**Text shown:**
It’s a good sign that Biden has been pushing for better pay and work conditions for home health aides, a chronically underpaid and often exploited class of employees, McBain added. He is hoping that that initiative signals similar future support for paying community-health workers and peer-support specialists.
Lawsuits shifting mental health care
Also, McBain said, several previous and ongoing lawsuits are driving some shifts in mental health care. Momentum is growing for standardized assessments of which mental and behavioral health services are appropriate and how to pay for them.
“A federal judge in California said, ‘You must re-process 50,000 medical claims for psychiatric and behavioral care,’” McBain said, referring to the results of a 2018 class-action lawsuit, initially filed on behalf of a woman with PTSD. United Healthcare, her insurer, had reduced by 35% the amount it would pay for the out-of-network psychotherapist who provided her care.
The most recent amendments to that case, Smith vs. United Healthcare, were made in May 2021. “It’s a big deal,” McBain added, “because it sets a precedent for many health systems: “Geez, if I can get sued?”… Suddenly the financial incentives [for reform] look quite different.”
Thus far, in recent years, similar lawsuits have been filed in at least 23 states, according to McBain’s spreadsheet tracking those court proceedings.
Those sued states include Mississippi, where recently filed state legislation, if approved, would order mental health practitioners to assess patient needs through “level of care utilization system” (LOCUS) measures. LOCUS is a tool that aims to funnel patients into more precise, best outcomes-driven care than tends to be extended to patients in Mississippi, where a disproportionate tally of the low-income Medicaid recipients wind up, for example, in costlier state-run psychiatric hospitals, rather than community-based endeavors considered a better, cheaper model of care.
“It hasn’t passed,” McBain said of that pending Mississippi legislation. “But it’s a sign that a state we’ve considered to be more free-market friendly and conservative, with a different outlook on what the role of government should be … also recognizes the need for major reforms,” he said. “It’s exciting to think about what’s possible.”

**Dataset content:**
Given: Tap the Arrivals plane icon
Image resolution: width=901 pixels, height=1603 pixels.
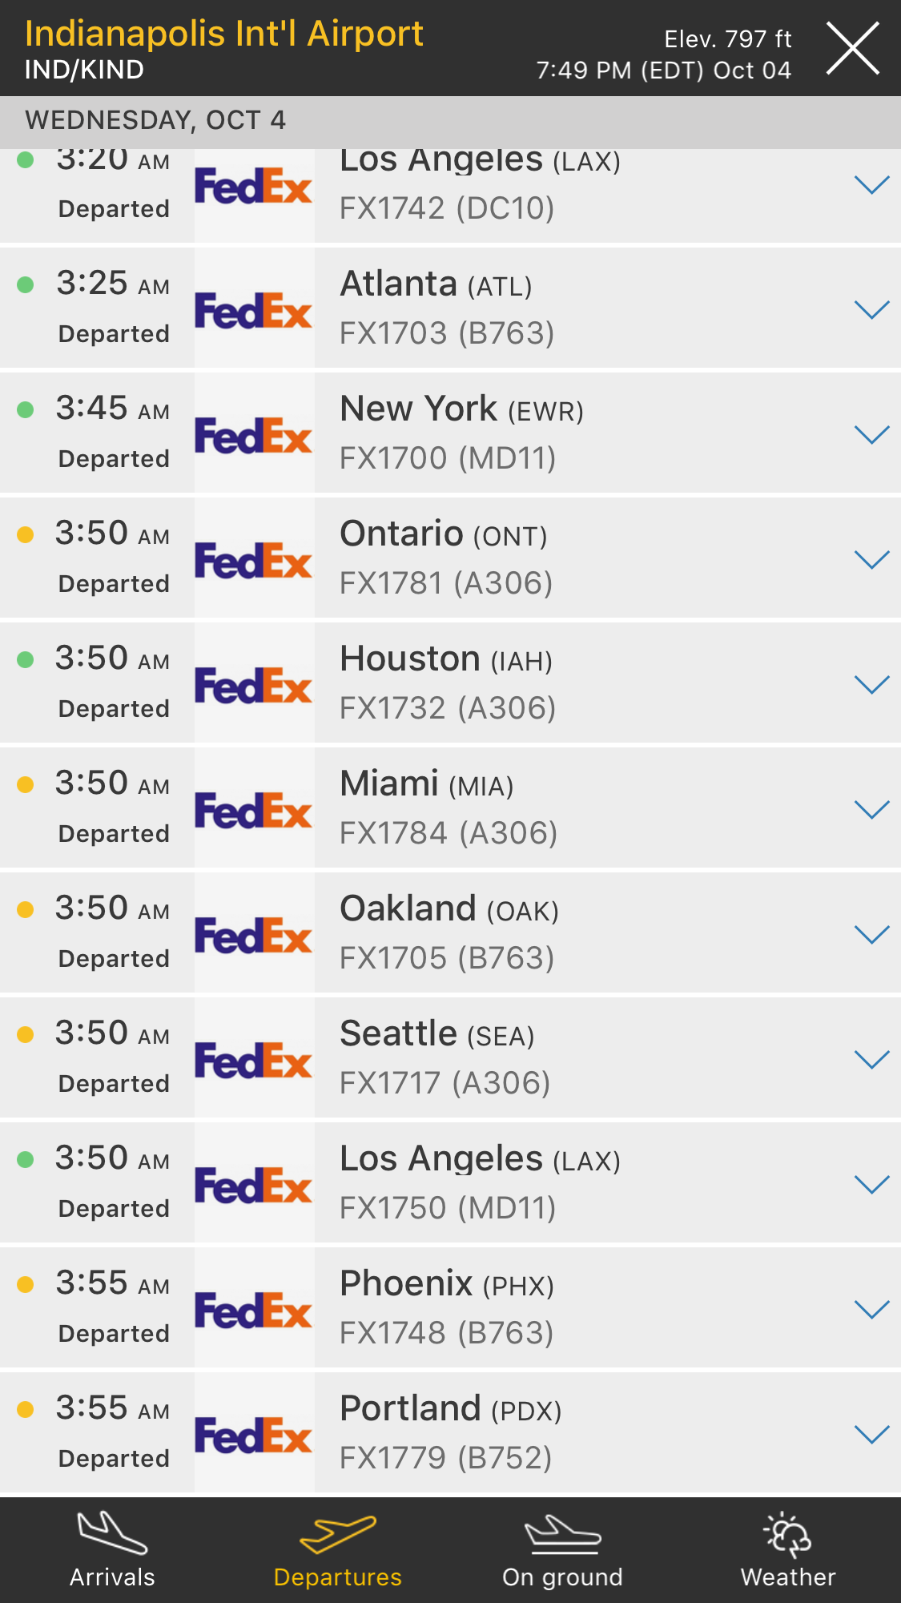Looking at the screenshot, I should coord(112,1533).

**Task instructions:**
(a) Could you reproduce the mental health article word for word, starting at "The most recent" and ending at "those court proceedings."?
(b) Answer these questions from the mental health article:
(i) By what percentage did United Healthcare reduce what it would pay the out-of-network psychotherapist?
(ii) In at least how many states have similar lawsuits been filed in recent years?
(iii) In what month and year were the most recent amendments to Smith vs. United Healthcare made?
(c) What might come next in the mental health article? Continue it from its final sentence.
The listing is irrelevant to everything here.

**Answers for the exercise:**
(a)
The most recent amendments to that case, Smith vs. United Healthcare, were made in May 2021. “It’s a big deal,” McBain added, “because it sets a precedent for many health systems: “Geez, if I can get sued?”… Suddenly the financial incentives [for reform] look quite different.”
Thus far, in recent years, similar lawsuits have been filed in at least 23 states, according to McBain’s spreadsheet tracking those court proceedings.

(b)
(i) 35%
(ii) 23
(iii) May 2021

(c)
Story ideas to explore
- Approximately 75% of U.S. counties have no child psychiatrists, according to McBain. Some states have allowed psychiatric nurse practitioners serving those children to also prescribe their medications. Similarly, a handful of states all own psychologists, who have Ph.D.’s, not medical degrees, to prescribe drugs for mental illness
- Whether or not as part of officially implemented classroom curricula, schools are increasingly working to raise student awareness of mental health problems and, in that way, hoping to reduce stigma.
- Peer counselors are embedded in some jail- and prison-reentry programs —many of them run by nonprofits — serving the disproportionate number of pre-trial and convicted persons with mental illness who are returning to the community.
Additional resources for journalists
- This 2009 Health Affairs article, “Setting Hospital Rates to Control Cost and Quality: The Maryland Experience,” on how Maryland’s all-payer system, which caps payments to public and private hospitals, provides some context for how and why Sheppard Pratt’s mental health care services don’t run a deficit.
- “Community Health Worker Training Curricula and Intervention Outcomes in African American and Latinx Communities: A Systematic Review”, from an October 2020 edition of the Health Education & Behavior.
- The Utah Health Department’s Driving Improvements in Utah’s Health Outcomes: the community health worker solution examines those workers’ impact on rates of depression but also diabetes, hypertension and other co-morbidities that are disproportionately diagnosed in patients with mental illness.